Saved data entries:
* * * * * * *

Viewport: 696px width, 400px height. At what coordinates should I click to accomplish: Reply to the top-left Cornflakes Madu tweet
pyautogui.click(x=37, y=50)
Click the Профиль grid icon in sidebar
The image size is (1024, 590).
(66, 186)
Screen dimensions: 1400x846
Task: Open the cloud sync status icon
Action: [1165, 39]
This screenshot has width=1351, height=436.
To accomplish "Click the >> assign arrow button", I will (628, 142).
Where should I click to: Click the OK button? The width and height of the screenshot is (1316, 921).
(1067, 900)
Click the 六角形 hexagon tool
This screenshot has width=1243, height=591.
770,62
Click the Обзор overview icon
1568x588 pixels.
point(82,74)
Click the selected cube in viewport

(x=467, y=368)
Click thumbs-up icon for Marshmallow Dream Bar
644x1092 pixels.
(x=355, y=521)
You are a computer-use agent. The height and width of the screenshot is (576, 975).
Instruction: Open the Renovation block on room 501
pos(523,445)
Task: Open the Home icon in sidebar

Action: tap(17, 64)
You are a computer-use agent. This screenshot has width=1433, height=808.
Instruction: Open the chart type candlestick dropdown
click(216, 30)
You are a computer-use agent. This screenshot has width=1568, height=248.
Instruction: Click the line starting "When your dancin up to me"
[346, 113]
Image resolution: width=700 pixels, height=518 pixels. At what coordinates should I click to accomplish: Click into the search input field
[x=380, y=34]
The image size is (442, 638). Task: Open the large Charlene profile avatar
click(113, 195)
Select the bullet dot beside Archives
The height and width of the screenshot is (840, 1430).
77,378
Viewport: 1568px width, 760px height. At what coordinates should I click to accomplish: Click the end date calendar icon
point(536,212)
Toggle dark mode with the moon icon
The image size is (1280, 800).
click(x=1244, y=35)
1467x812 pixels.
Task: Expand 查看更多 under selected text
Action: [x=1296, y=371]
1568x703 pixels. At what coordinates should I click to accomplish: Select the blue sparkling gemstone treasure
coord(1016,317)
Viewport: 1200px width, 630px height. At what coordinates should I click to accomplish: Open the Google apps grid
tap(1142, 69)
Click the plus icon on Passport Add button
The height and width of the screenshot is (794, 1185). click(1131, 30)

* * * * * * *

- [Work to complete]: What is needed is a word-for-word restatement of every line from the one with "The image size is (442, 638)." to the end of the entries above.

- [Written response]:
The image size is (442, 638). Task: Open the large Charlene profile avatar
click(113, 195)
Select the bullet dot beside Archives
The height and width of the screenshot is (840, 1430).
77,378
Viewport: 1568px width, 760px height. At what coordinates should I click to accomplish: Click the end date calendar icon
point(536,212)
Toggle dark mode with the moon icon
The image size is (1280, 800).
click(x=1244, y=35)
1467x812 pixels.
Task: Expand 查看更多 under selected text
Action: [x=1296, y=371]
1568x703 pixels. At what coordinates should I click to accomplish: Select the blue sparkling gemstone treasure
coord(1016,317)
Viewport: 1200px width, 630px height. At what coordinates should I click to accomplish: Open the Google apps grid
tap(1142, 69)
Click the plus icon on Passport Add button
The height and width of the screenshot is (794, 1185). click(1131, 30)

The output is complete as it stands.